There’s also been a ton of tributes to Dilla’s sound and impact, both from those who’ve worked with him to those who were touched by the records he made. One of the most interesting tributes was “A Suite For Ma Dukes”, a release and live event organised by composer Miguel Atwood-Ferguson and producer Carlos Niño featuring a 60 piece orchestra and such collaborators as Bilal, Posdnuos, Talib Kweli, Karriem Riggins, Thundercat and Amp Fiddler playing and reinventing Dilla productions. That series of shows became an album and a film directed by Limerick-born film-maker Brian Cross for Mochilla’s Timeless series.
Dilla’s real legacy will live on in the music he had a hand, act or part in while he was alive. The world didn’t really take notice of his talents until after his death so there are hundreds of tracks to grab your attention. One of my favourite Dilla tracks has always been his remix of Janet Jackson’s “Got Till It’s Gone” in 1997, with Dilla’s simple, sublime production making a pop record sound like an alien broadcast. The Joni Mitchell sample was perfectly pitched but Dilla made the space and dynamics around the beat sound just as magic.
For the hip-hop heads, there are many, many choices in the back-pages. There’s “The Light” by Common, a track which sounds totally timeless and anthemic. What he did with The Pharcyde on “Runnin’” is equally majestic, a light-as-a-breeze sound which resonates with such depth and width. He worked on D’Angelo’s “Voodoo” album (though was uncredited) and his trademark sound is all over that opus. He had a big part to play in The Roots’ “Things Fall Apart” album, especially on one of the standout tracks “Dynamite”.

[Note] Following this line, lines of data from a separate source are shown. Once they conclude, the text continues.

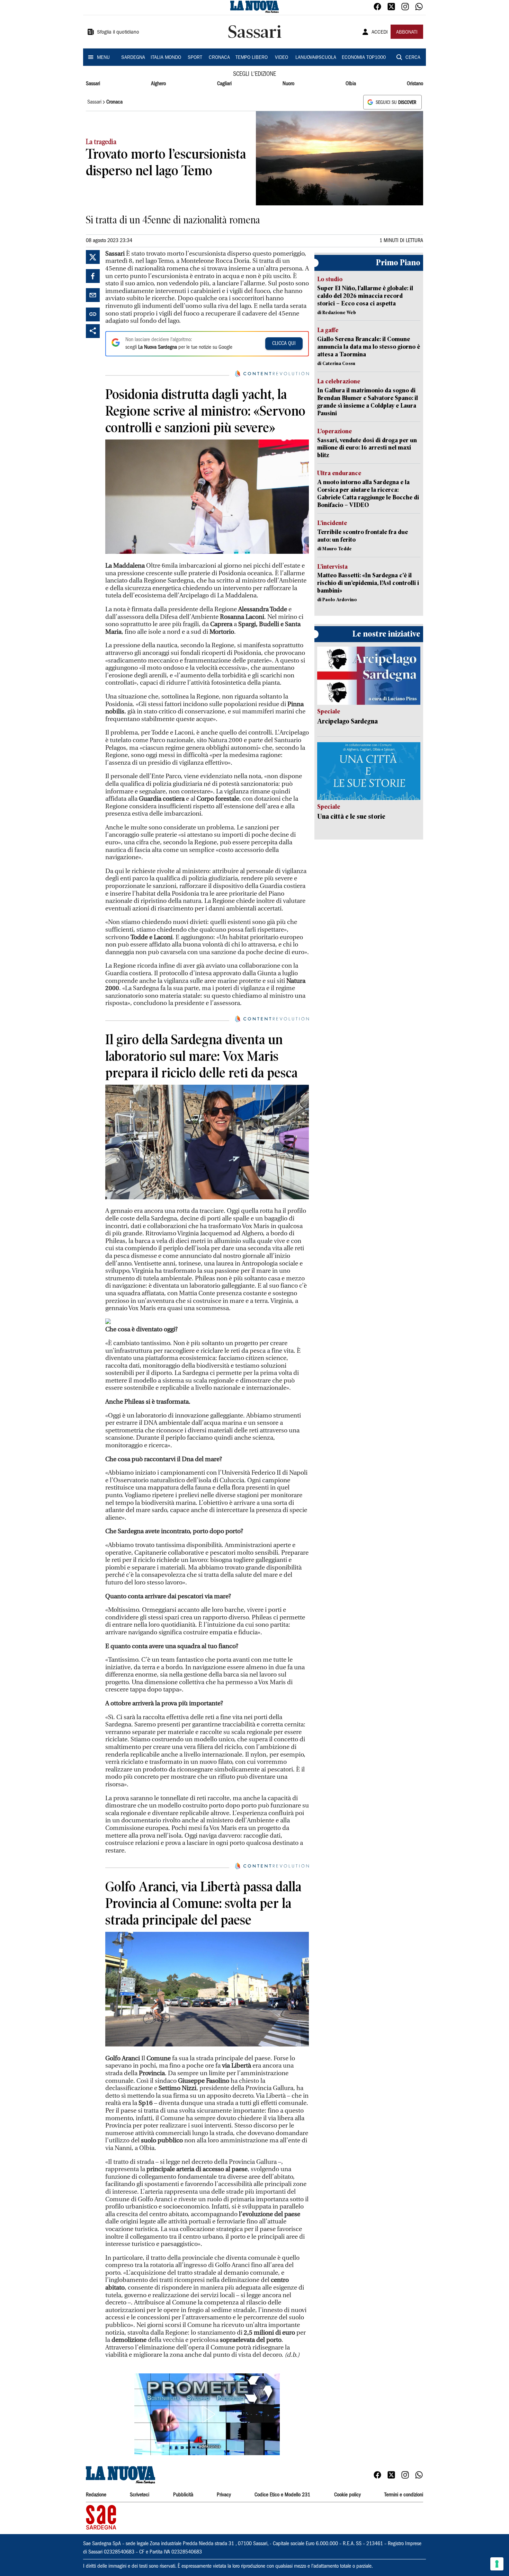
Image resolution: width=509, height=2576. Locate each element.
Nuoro (288, 83)
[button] (207, 2414)
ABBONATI (407, 32)
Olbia (351, 83)
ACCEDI (380, 32)
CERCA (412, 57)
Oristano (415, 83)
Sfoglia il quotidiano (118, 32)
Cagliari (224, 83)
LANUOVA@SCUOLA (315, 57)
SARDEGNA (133, 57)
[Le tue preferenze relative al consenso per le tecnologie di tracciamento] (496, 2563)
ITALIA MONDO (166, 57)
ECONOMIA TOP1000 (364, 57)
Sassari (93, 83)
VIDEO (281, 57)
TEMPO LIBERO (251, 57)
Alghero (158, 83)
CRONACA (219, 57)
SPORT (195, 57)
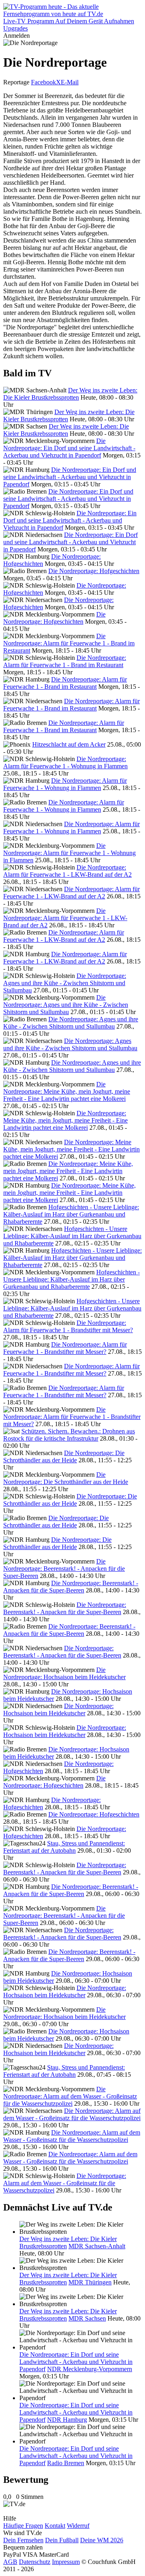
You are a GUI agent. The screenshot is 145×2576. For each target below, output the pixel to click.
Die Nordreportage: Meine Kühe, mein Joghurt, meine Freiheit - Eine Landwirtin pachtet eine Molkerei (66, 1091)
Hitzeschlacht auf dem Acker (69, 744)
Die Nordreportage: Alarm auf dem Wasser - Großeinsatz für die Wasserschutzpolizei (70, 2096)
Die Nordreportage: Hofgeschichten (93, 570)
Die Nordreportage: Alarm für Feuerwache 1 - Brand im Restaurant (69, 643)
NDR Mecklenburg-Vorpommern (89, 2369)
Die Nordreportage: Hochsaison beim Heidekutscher (64, 1673)
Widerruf (78, 2525)
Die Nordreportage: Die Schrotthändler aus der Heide (63, 1456)
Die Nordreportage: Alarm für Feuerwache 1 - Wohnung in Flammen (65, 762)
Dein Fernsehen (23, 2540)
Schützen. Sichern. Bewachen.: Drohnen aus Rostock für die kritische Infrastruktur (69, 1435)
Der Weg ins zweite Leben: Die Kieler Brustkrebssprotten (70, 394)
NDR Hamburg (67, 2419)
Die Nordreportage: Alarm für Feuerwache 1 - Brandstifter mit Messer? (68, 1326)
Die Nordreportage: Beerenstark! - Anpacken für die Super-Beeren (64, 1568)
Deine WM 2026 (101, 2540)
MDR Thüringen (90, 2282)
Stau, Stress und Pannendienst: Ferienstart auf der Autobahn (64, 1847)
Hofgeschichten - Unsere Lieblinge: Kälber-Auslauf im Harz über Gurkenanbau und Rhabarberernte (71, 1214)
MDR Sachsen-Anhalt (96, 2246)
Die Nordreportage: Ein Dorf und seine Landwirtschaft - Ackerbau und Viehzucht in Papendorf (69, 448)
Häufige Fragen (23, 2525)
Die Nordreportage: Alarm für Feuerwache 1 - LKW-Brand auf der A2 (67, 871)
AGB (10, 2561)
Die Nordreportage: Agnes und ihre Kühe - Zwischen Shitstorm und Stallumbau (64, 983)
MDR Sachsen (87, 2318)
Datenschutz (34, 2561)
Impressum (66, 2561)
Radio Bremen (65, 2463)
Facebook (43, 82)
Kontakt (55, 2525)
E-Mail (70, 82)
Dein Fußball (62, 2540)
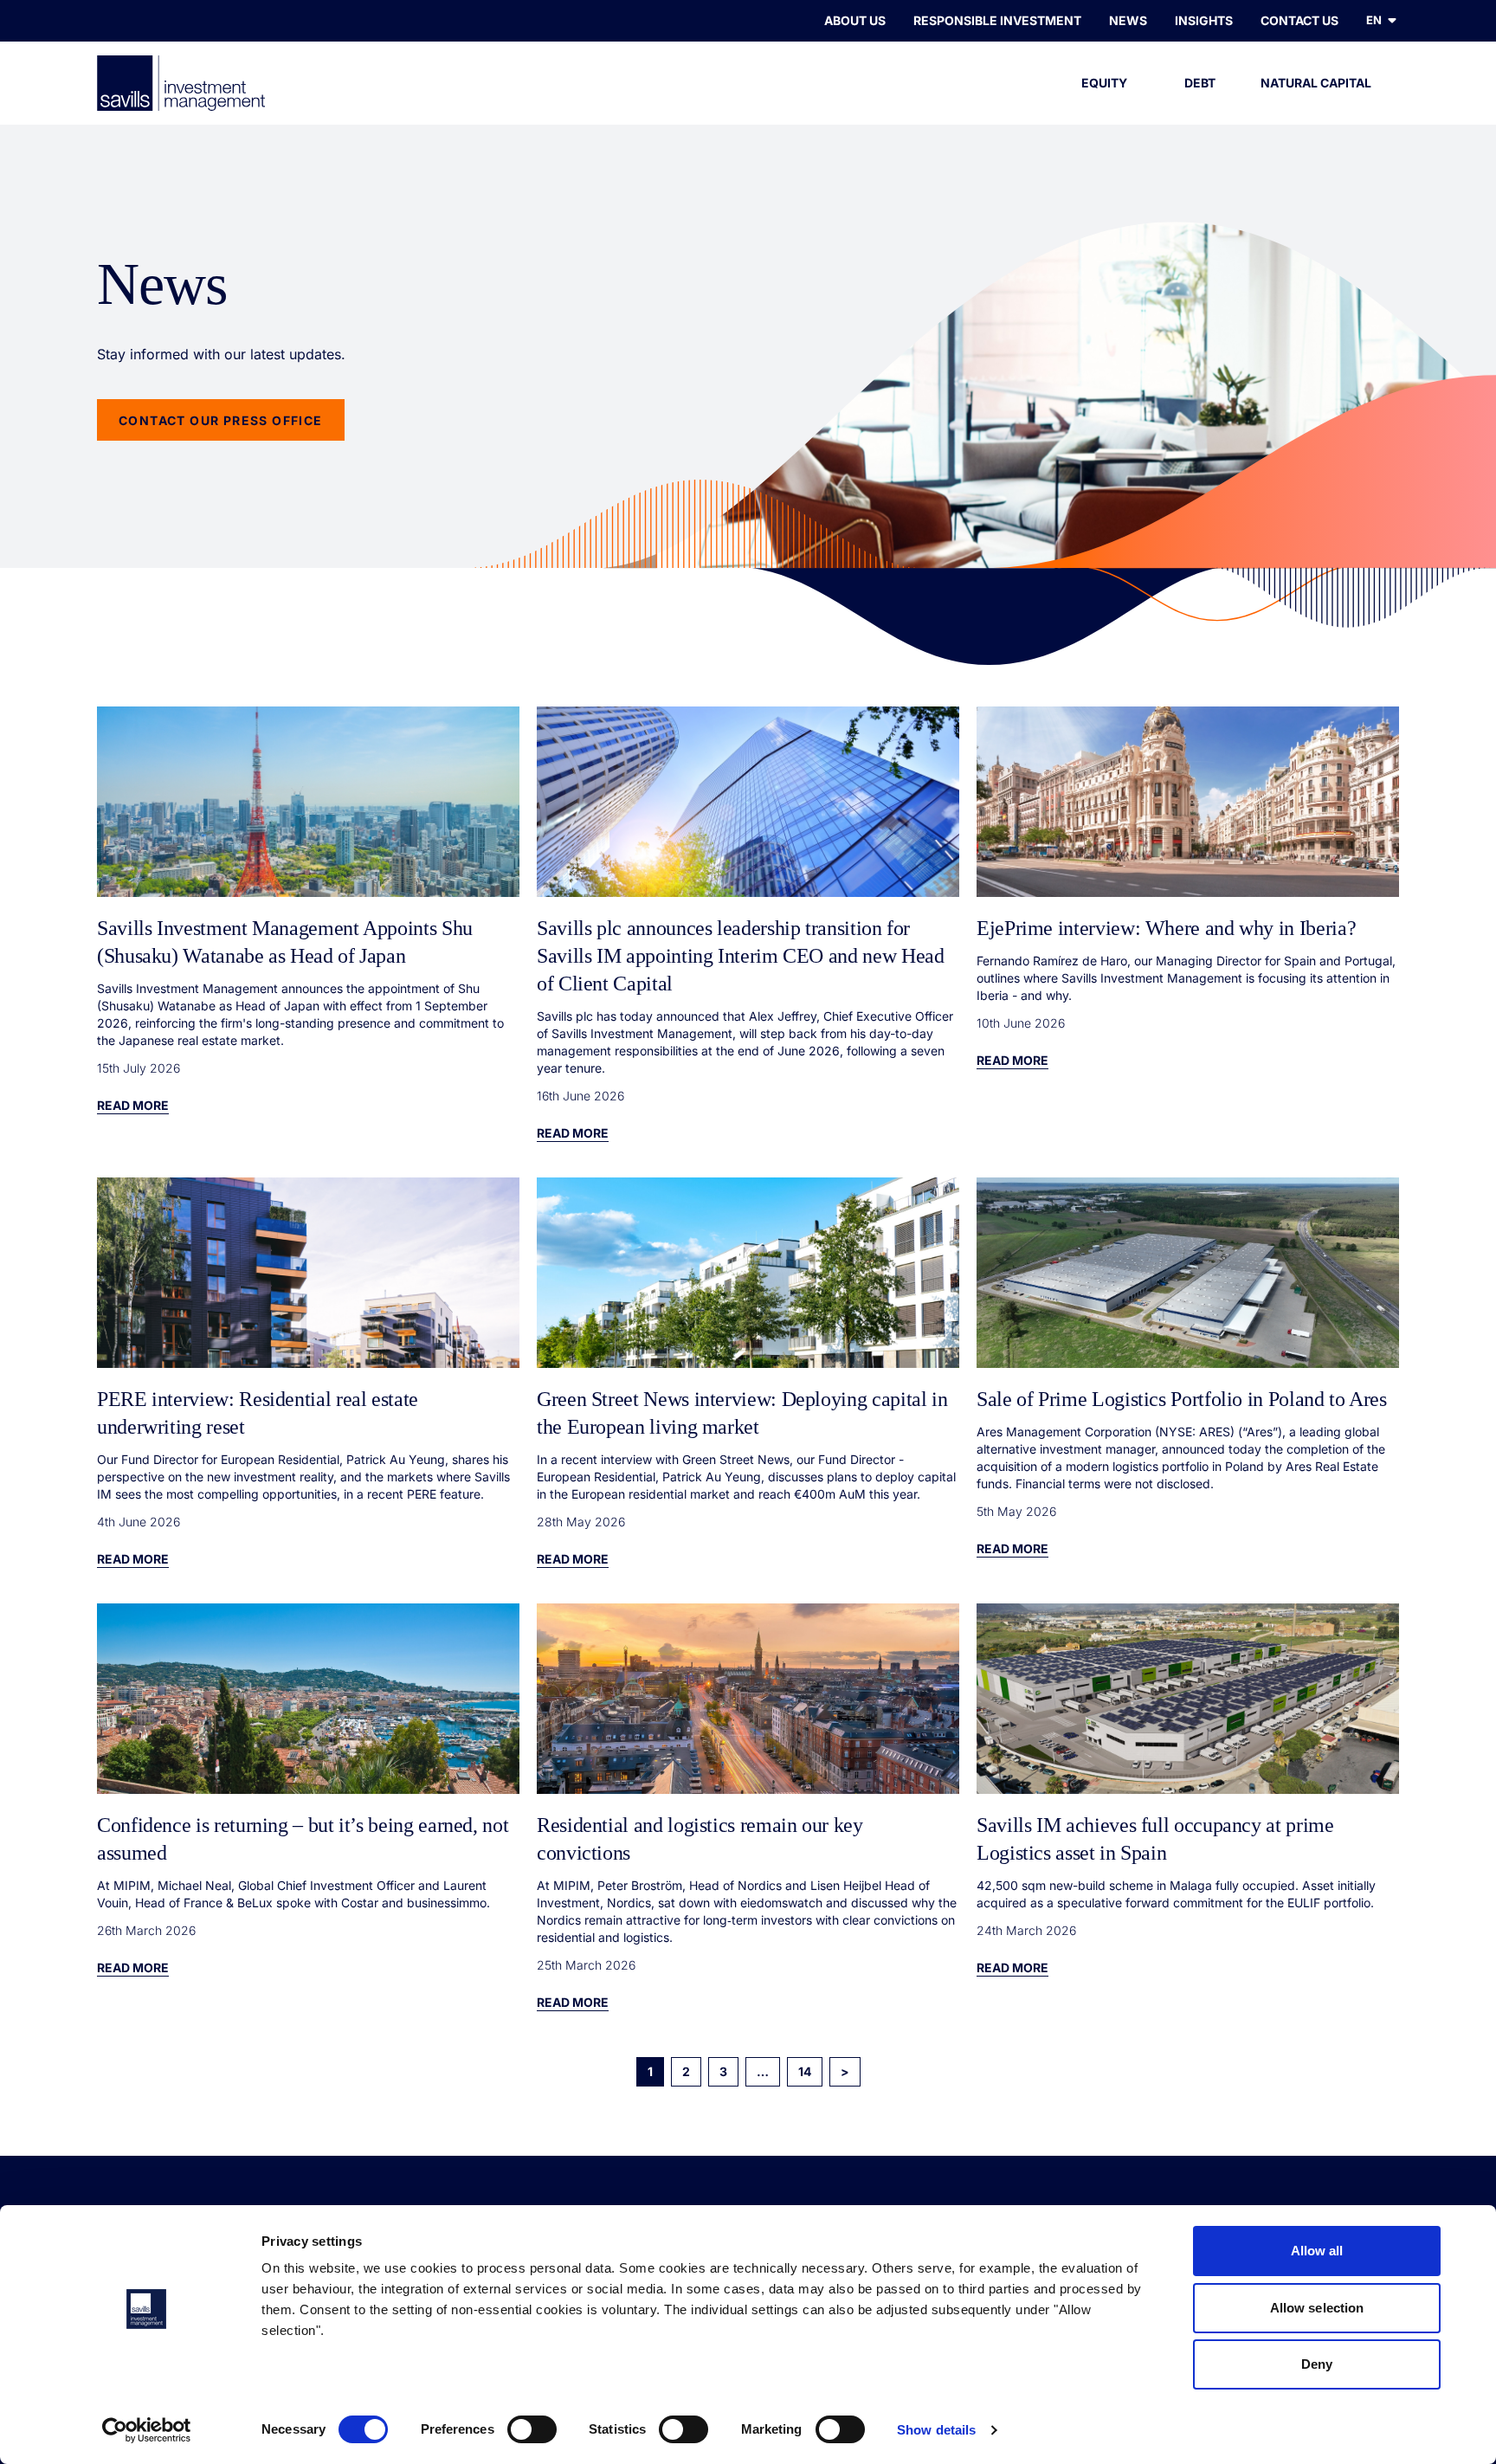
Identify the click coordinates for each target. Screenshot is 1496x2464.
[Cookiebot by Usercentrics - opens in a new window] (146, 2430)
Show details (936, 2429)
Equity (1104, 82)
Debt (1200, 82)
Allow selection (1317, 2307)
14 (804, 2071)
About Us (855, 20)
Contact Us (1299, 20)
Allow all (1317, 2250)
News (1128, 20)
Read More (133, 1105)
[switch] (532, 2429)
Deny (1316, 2364)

All of this makes you wonder what could Dilla have done had he not succumbed to illness. As with any act who dies in their prime, you can speculate until the cows come home about what might have been. Dilla had worked with renowned hip-hop and soul acts, but imagine what would have happened if he had been paired with a pop act. Could Dilla’s mix and match of electronic noises, eerie samples and warm, evocative instrumental snatches have worked in tandem with a pop voice and tune? Listening back to his work on albums like Q-Tip’s “Amplified” or Erykah Badu’s “Mama’s Gun”, there’s no doubt that he has the skills and smarts to make such a big splash. Alas, he ran out of road. RIP Dilla.